Wednesday, February 06, 2013

Republicans are like Forty Niners


The state of the Republican Party right now reminds me of the 49ers in the Super Bowl: a great team victimized by their own choices. I’m sure most of you (except Alice) suffered agony as I did, particularly during the last two minutes of the game. The Niners had the ball first and goal on Baltimore’s seven-yard line. In the 49er backfield were two of the best ball carriers in the National Football League, Frank Gore and Colin Kaepernick, facing the mediocre Baltimore run defense (ranked 19th of 32 teams). The 49ers were 4th in the NFL running the ball, 23rd in passing. Gore had already run the ball 19 times for 110 yards, an average of almost six yards per carry, and Kaepernick had seven carries for 62 yards, almost nine yards per carry. The first 49er play was a run by LaMichael James, who is fast but not a power runner, which gained two yards to the five-yard line. Simple math shows us that if you run three more times, and only gain two yards per run, on the fourth down you score the Super Bowl winning touchdown.

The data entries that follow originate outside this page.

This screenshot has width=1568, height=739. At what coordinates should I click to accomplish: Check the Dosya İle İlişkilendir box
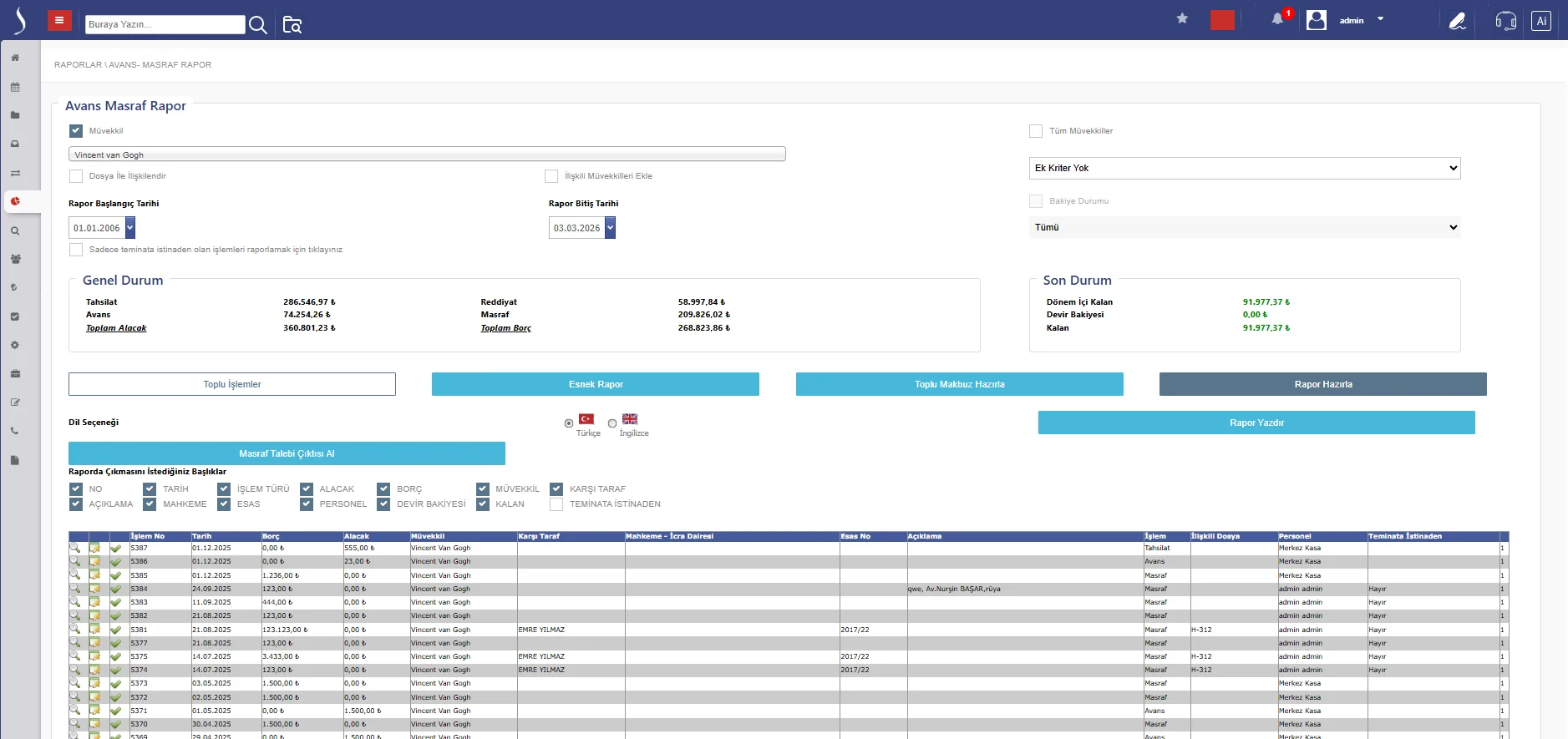click(76, 176)
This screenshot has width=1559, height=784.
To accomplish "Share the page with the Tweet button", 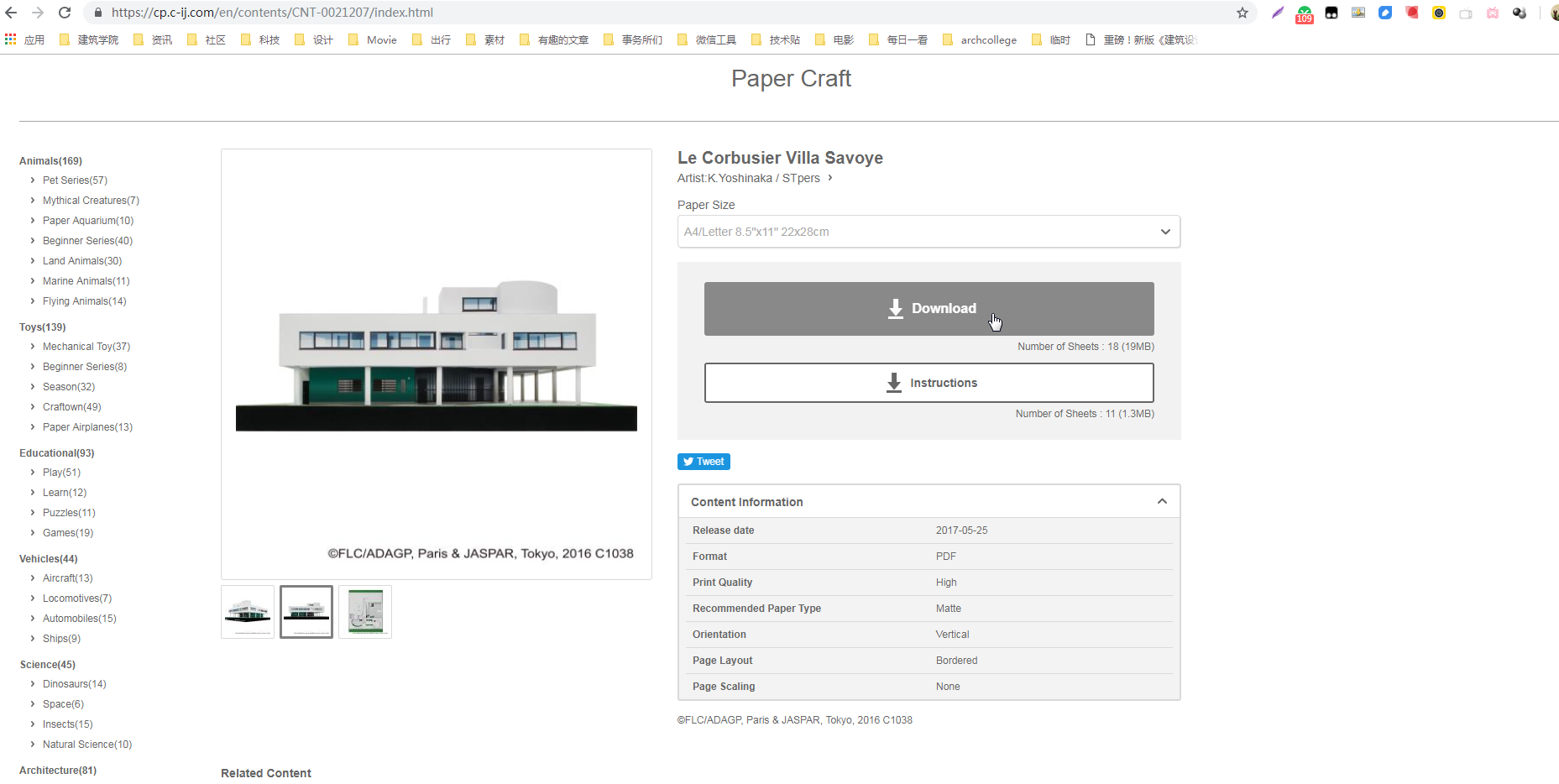I will click(704, 462).
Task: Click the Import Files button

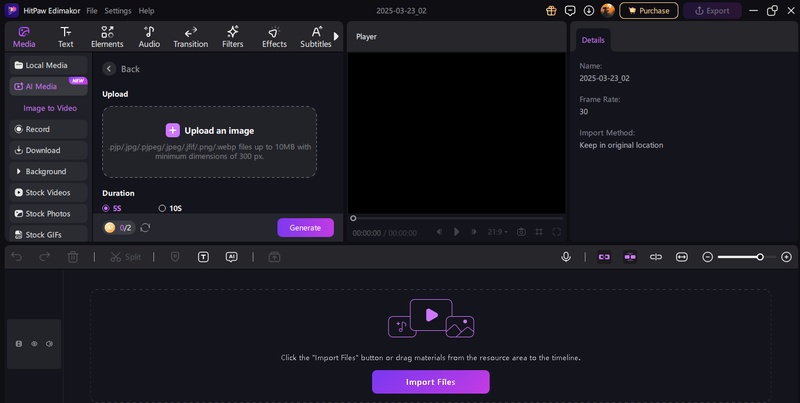Action: [x=431, y=382]
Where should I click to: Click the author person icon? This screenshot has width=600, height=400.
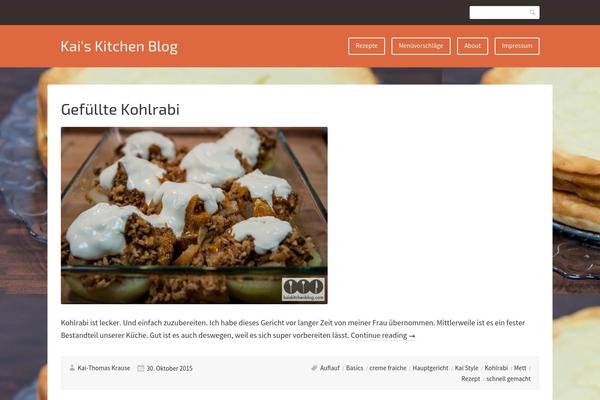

That’s not what the 49ers did. They tried three short passes to the right, each time to Michael Crabtree, the receiver the Ravens knew would be the target for over half of 49er short-yardage passes near the goal line. This neatly fit Einstein’s definition of insanity: keep doing the same thing and expect a different outcome each time. When the fourth-down pass fell incomplete, the camera switched to Jim Harbaugh on the sideline, screaming for a holding call or pass interference.

Jim, never let someone else decide your fate.

What has this to do with the Republican Party? A lot.

The strength of Republicanism is our opposition to wasteful government. In the recent past that has gained us the support of a majority of American voters and given us the political power we need to change things. Unfortunately, instead of change in keeping with our conservative ideals, power went to our leaders’ heads and Republicans became almost as bad as Democrats. Like the 49ers, we “stopped dancing with who brung us.” This led many voters to ponder the reason for voting for a Republican who was just like the Democrat. You might as well vote for the real thing instead of a pseudo-Republican. This created a conservative backlash against Republican leadership, spawning the Tea Party more as a threat to Republicans than Democrats. As a result, several candidates won Republican primaries who had no chance of winning the general election. It didn’t help that several of these candidates seemed to go out of their way to make really stupid remarks about issues that were certain to alienate women, minorities, and moderates.

“Well, if they don’t like it, they don’t have to vote for me.” And they didn’t. We lost four or five Senate seats that should have been easy wins. And good Republican that I have been from my first vote in 1964, I would have had a hard time holding my nose and voting for Republicans who were prone to making really dumb remarks. “Let them think you’re a fool; don’t open your mouth and prove it.”

Instead of taking charge, Republicans have been like Harbaugh, desperate for the officials to throw a flag. Or in Obamacare, for a Supreme Court “Hail Mary”. If Republicans had taken care of business, growing and strengthening the economy, we would not have fallen into such dire circumstances. We would have come off a strong George Bush presidency resembling his first six years, not his last two. We would have had a strong, principled candidate instead of John McCain’s wishy, washy positions, too conservative for some, not conservative enough for others, not understandable by anyone. An incumbent Republican who took on the tough issues in immigration, Social Security, health care, and income taxation instead of avoiding them would have won reelection in a landslide, and brought even more Republicans into the House and Senate, and eventually have more conservatives in the Supreme Court.

Republicans have won solidly at the state level, with 30 Republican governors and 23 states where Republicans also control the legislatures. Republicans have a sound foundation for future success. They just have to learn to call better plays when it counts.

2 comments:

1389 said...

Newt's take on what went wrong with the GOP, with my comments.

He sees the GOP as a mid-level college team floundering against an NFL team.

I have to agree with him on that.

Major Combs said...

Nothing about the Democrats resembles professional competence, only a wiliness to exploit special interest groups and to practice the worst aspects of tribalism. Their strength is in support by the media - in football parlance, they own the officials. Their nominations of Hillary, then Biden, were laughable except for one thing - Trump ran amuck and we couldn't finesse him out of running in 2020. His monumental ego got in his way of learning even one damn thing about being the President. Mistakes are excellent aids towards doing things better, not practices to continue unthinkingly. But losers never learn from their mistakes, they just blame others.